Bomb damage to Stationers’ Hall: The Blitz destroyed several buildings in the City of London, including Livery Halls.

Stationers’ Hall was lucky to survive relatively intact, but not completely unscathed: on 15 October, 1940, an incendiary bomb destroyed the roof of the Hall and Court Room.

 

This photograph shows Hall Keeper J. A. Price surveying the collapsed Court Room ceiling. Following another raid in December of the same year, which devastated the streets around Stationers’ Hall, the Company evacuated its most valuable fixtures and fittings to safe storage at Friar Park, a Victorian neo-gothic mansion in Henley-on-Thames owned by Lady David (later to become the home of Beatle George Harrison).

1940

Affiliation with the Royal Marines

The Stationers’ Company adopted 45 Commando Royal Marines in 1949. H.M. Queen Elizabeth II presented new Colours to 45 Commando on 13 May 1969, and the original Colours were then presented to the Master of the Stationers’ Company by the Commanding Officer and lodged for safekeeping, with traditional ceremony, in Stationers’ Hall on 18 November 1969, in the presence of the Lord Mayor of London.

 

The Colours, with commemoration plaque, are sited on the panelling in the centre of the west wall of the Hall.

1949

King Charles III (then Prince of Wales) made Honorary Liveryman

This photograph shows the Prince of Wales and future King Charles III being welcomed to Stationers’ Hall in 1983 by the then Clerk of the Company, Colonel Sacha Rubens, on the occasion of the Prince’s cloathing as a Liveryman of the Stationers’ Company.

1983

Stationer Crown Woods Academy 2014: Stationers' Crown Woods Academy opened in September 2014 when Crown Woods College became an academy and joined Leigh Academies Trust.

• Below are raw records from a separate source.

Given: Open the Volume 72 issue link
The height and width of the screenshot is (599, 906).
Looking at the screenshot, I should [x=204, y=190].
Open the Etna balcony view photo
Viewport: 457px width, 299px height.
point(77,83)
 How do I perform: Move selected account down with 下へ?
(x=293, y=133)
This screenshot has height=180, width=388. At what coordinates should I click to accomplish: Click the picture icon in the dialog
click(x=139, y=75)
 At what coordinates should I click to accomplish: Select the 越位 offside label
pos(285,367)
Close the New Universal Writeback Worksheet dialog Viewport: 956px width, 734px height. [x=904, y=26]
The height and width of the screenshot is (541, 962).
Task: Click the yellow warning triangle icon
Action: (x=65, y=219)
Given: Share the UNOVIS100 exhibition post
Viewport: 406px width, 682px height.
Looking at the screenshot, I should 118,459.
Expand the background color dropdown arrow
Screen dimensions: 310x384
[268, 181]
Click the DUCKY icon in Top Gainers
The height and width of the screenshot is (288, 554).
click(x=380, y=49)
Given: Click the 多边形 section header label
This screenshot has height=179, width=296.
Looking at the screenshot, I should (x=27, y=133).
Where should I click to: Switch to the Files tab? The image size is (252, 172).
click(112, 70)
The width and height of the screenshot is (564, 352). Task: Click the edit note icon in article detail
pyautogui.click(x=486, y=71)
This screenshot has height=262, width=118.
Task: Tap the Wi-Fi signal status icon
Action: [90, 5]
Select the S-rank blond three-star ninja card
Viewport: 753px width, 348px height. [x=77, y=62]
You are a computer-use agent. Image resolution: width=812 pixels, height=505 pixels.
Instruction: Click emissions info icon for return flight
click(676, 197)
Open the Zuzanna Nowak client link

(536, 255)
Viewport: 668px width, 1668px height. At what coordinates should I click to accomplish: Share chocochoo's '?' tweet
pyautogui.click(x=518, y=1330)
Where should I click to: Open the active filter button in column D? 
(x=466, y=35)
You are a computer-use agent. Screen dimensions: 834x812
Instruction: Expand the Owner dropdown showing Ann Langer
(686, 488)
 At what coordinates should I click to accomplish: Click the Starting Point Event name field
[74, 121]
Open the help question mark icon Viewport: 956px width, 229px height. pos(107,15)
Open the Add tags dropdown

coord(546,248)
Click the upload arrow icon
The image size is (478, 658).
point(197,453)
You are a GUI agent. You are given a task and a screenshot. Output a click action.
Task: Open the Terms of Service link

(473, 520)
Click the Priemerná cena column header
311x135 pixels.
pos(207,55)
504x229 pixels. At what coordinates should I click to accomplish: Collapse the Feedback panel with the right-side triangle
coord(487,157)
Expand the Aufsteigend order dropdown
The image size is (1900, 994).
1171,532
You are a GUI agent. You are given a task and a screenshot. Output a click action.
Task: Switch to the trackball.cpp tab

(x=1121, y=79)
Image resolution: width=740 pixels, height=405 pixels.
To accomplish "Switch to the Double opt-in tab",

The Company’s most significant charitable activity since the opening of the first Stationers’ Company’s School in 1861, the Academy is one of the first schools in the UK to specialise in digital media, with a Digital Media Centre provided by the Company, and will produce generations of school leavers with an understanding of, and an interest in, the Communications and Content industries.

 

This image shows the first prospectus for the new academy.

2014

First woman Master Helen Esmonde

With a background in education and publishing, Helen Esmonde made history in 2015 when she was elected as the first woman Master of the Stationers’ Company in 612 years.

 

Despite the prospect of change briefly offered by the amalgamation with the Newspaper Makers, it wasn’t until the 1970s that the Company formalised the admission of women to the Livery.

2015

HM Queen Camilla made Honorary Liveryman

On Tuesday, 15 July 2025 Her Majesty Queen Camilla was cloathed by the Master as an Honorary Freeman and Liveryman of the Worshipful Company of Stationers and Newspaper Makers, in recognition of her dedication to promoting literacy.

 

This photograph shows her signing the Freemen’s Register in the company of the Master Doug Wills and the Clerk Giles Fagan.